Deve essere specificato, quindi, che l’istituto può essere richiesto da parte del contribuente in qualsiasi momento, ma occorre specificare che essendo un potere discrezionale non comporta la sospensione dei termini per ricorrere davanti alle Commissioni tributarie competenti (come invece avviene con l’accertamento con adesione).

Chi può avviare la procedura?

L’autotutela è una procedura che può essere attivata su richiesta:

  • Dell’Amministrazione finanziaria, a cura dell’organo che ha emanato l’atto illegittimo o che è competente per gli accertamenti d’ufficio;
  • Del contribuente destinatario dell’atto illegittimo;
  • Alla Direzione Regionale da cui dipende l’Ufficio che ha emesso l’atto in caso di inerzia di quest’ultimo o se l’importo dell’atto è superiore a 516.456,90 euro;
  • Dal Garante del Contribuente, il quale autonomamente o su istanza del contribuente può invitare l’Amministrazione finanziaria ad attivare tale procedura.

Di fatto, solitamente, è il contribuente attraverso la presentazione di istanza in carta semplice ad invitare l’Amministrazione finanziaria a riesaminare il procedimento e a dare avvio alla procedura.

Il processo istruttorio e l’esito dell’autotutela

Attraverso la richiesta di esercizio del potere di autotutela, il contribuente ha la possibilità di chiedere all’ufficio di riesaminare un atto che deve essere modificato o annullato. La richiesta del contribuente può essere effettuata in carta libera, da presentare direttamente all’ufficio o da spedire a mezzo raccomandata A.R., o via email, seguendo le istruzioni (solitamente) riportate all’interno dell’atto notificato.

Il contribuente ha la possibilità anche di utilizzare il modello di istanza reso disponibile dall’agenzia delle Entrate. L’istituto consente all’Amministrazione finanziaria, anche in pendenza di giudizio o nei casi in cui le pretese di recupero sono ormai definitive e non più impugnabili, di annullare i propri atti illegittimi. Nel rispetto dei cittadini, gli atti non corretti possono essere annullati sempre, senza limiti di tempo.
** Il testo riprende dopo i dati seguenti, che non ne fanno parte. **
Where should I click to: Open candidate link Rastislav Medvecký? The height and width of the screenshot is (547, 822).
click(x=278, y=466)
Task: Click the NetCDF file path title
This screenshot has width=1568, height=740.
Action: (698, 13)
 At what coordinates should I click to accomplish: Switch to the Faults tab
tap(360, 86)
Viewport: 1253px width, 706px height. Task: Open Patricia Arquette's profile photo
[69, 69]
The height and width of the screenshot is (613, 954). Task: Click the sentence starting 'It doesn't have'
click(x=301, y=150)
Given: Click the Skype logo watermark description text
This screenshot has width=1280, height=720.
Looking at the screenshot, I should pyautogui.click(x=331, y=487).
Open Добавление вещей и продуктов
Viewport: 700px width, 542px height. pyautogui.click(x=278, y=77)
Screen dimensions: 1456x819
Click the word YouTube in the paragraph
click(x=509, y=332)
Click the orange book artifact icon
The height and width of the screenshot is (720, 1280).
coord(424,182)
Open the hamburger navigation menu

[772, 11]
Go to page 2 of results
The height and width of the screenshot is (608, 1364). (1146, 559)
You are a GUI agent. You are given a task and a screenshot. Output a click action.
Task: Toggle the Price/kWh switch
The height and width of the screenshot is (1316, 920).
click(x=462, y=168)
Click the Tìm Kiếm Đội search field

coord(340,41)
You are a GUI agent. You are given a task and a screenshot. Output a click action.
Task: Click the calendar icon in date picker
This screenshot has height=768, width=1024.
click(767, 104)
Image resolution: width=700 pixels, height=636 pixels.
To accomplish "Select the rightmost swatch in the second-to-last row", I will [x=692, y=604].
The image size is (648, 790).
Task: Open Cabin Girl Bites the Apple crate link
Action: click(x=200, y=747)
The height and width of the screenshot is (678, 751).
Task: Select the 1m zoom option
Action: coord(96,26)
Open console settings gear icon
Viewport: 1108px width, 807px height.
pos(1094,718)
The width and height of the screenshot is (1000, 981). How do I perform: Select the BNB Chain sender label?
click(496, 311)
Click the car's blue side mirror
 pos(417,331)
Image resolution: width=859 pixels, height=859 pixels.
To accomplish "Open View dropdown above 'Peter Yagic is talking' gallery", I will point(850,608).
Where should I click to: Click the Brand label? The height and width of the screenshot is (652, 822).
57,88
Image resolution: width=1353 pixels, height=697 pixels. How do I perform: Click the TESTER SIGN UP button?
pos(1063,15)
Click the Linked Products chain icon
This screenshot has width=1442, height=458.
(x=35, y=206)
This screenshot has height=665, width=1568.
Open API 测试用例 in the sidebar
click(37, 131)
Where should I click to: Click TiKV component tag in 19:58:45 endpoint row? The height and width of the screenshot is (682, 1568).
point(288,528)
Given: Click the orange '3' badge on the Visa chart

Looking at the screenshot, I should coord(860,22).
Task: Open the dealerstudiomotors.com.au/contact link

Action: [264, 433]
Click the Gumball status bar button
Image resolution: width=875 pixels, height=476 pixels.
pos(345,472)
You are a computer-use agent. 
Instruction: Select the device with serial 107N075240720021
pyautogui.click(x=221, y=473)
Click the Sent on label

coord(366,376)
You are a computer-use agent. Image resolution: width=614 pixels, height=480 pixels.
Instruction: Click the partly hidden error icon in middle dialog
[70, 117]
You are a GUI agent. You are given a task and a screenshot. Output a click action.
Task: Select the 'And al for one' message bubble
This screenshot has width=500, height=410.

Commettere degli errori in materia fiscale è aspetto che può accadere. Tuttavia, non tutti sono pronti a riconoscere l’errore. Per questo è importante

A chi deve essere indirizzato l’atto?

L’istanza deve essere emessa nei confronti dell’Ente che ha emesso la comunicazione per la quale si intende ottenere un annullamento parziale o totale. Nel caso, ad esempio, di una istanza per la notifica di una cartella esattoriale, la richiesta di annullamento deve essere indirizzata:

  • Direttamente all’Agente della riscossione – questo nel caso in cui il soggetto intende andare a contestare esclusivamente la legittimità della cartella esattoriale emessa. Ad esempio, il caso classico può essere quello di una mancata firma del responsabile, per un vizio di notifica, o per iscrizione ipotecaria per un credito inferiore ad €. 8.000,00;
  • All’Ente titolare della pretesa impositiva – questo in tutti i casi in cui il soggetto non intenda contestare la cartella esattoriale ma il contenuto della pretesa impositiva l’istanza deve essere intestata all’Ente che ha emesso il documento che ha poi dato al concessionario l’incarico di riscuoterlo. Ad esempio, nel caso in cui la cartella esattoriale derivi da un atto emesso dall’Agenzia delle Entrate, dal Comune, o dall’INPS, deve essere nei confronti di uno di questi Enti che il soggetto è chiamato ad indirizzare la propria istanza. Per esempio, in caso di avviso di accertamento per l’IRPEF la richiesta deve essere indirizzata all’Agenzia delle Entrate, in caso di avvisi di accertamento per IMU, la richiesta deve essere indirizzata direttamente al Comune. In questi casi è sempre necessario mettere l’Agente della riscossione a conoscenza dell’istanza presentata, spedendogli una copia della stesa.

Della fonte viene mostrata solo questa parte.